Anyway, Rey promises not to stay on this laundry thing long, because it can't be that interesting, but she set up a system in place. A consensus-based arrangement that catered to each individual schedule, meticulously planned and unanimously agreed on by all eight tenants who use the washer and dryer. The first thing she tried was asking the landlord if he would fix all the other washers and dryers, but he said no, like he says no to everything.
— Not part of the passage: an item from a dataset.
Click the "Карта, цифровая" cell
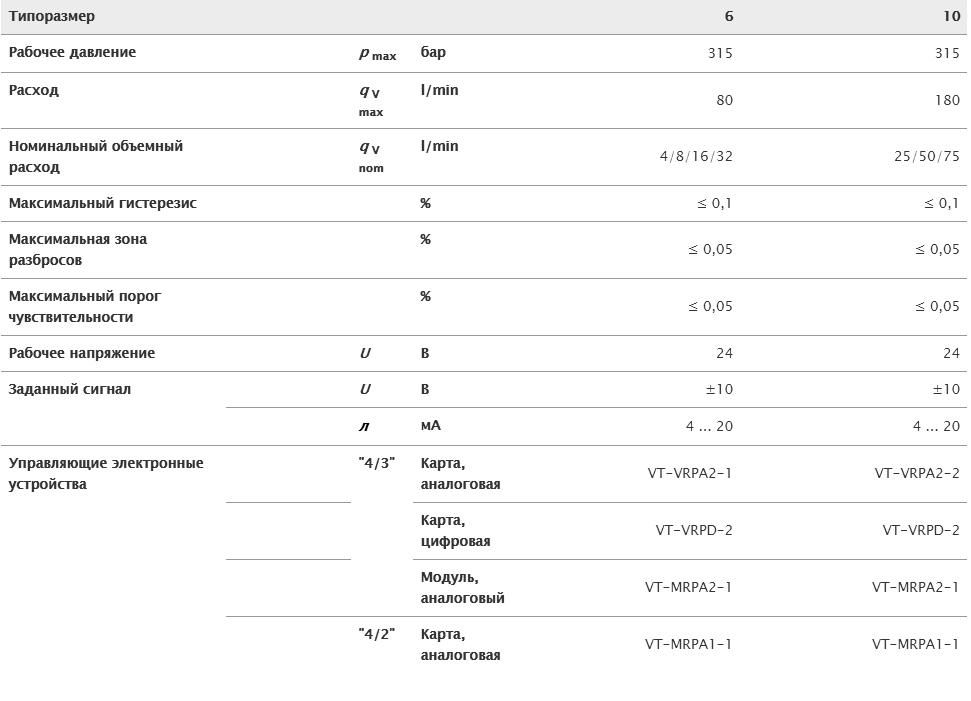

All of this is to say that SOME PEOPLE don't FOLLOW THE SCHEDULE even though they SAID THAT THEY WOULD and NOW REY DOESN'T HAVE ANY CLEAN CLOTHES TO INTERVIEW HER POSSIBLE ROOMMATE IN BESIDES A SWEATER THAT SAYS "KISS ME, I'M BRITISH" AND MOM JEANS.
She stomps up the stairs and bangs on the door of flat 2A with her forearm.
She hears footsteps coming toward the door, then it opens a sliver, still limited by the chain. She sees half of Poe Dameron's face.
"Good morning." She says begrudgingly.
"You knock like you're busting a drug deal."
She frowns at him. "You broke the schedule. Again."
He unhooks the chain off the door and swings it open.
Poe Dameron is a short-ish man in his early thirties-dark curly hair, a square-jawed face, deep-set brown eyes that always look just a little exhausted. He's still in his pajamas, an AC/DC t-shirt and plaid pajama pants. She had a crush on him for about three days after he moved in, then quickly got over it once she got to know his personality.
And it's not one of those Sam-and-Diane-I-argue-with-you-so-much-because-I-actually-am-attracted-to-you type situation that only works on TV. It's an I-argue-with-you-because-you're-legitimately-annoying-and-our-personalities-are-inherently-incompatible type situation.
He reads the lettering on her sweater. "I'd rather not."
She crosses her arms. "You have Wednesdays and Saturdays. I have Mondays and Fridays."
"What day is it again?"
"It's Monday!"
He winces at her voice, gingerly touches his forehead. "Dear Lord, woman. Some people are hungover."
"Aren't you supposed to be working?"
"It's one of my very, very, very few days off. I have a date at twelve." He looks down at his pajamas. "And I'm not going to look like this."
"I have a roommate interview at twelve. And I'm not going to look like this. Can't you go to the laundromat?"
"I already told you, I was told to never go to that laundromat after the Red Shirt Incident. Can't you go to the laundromat?"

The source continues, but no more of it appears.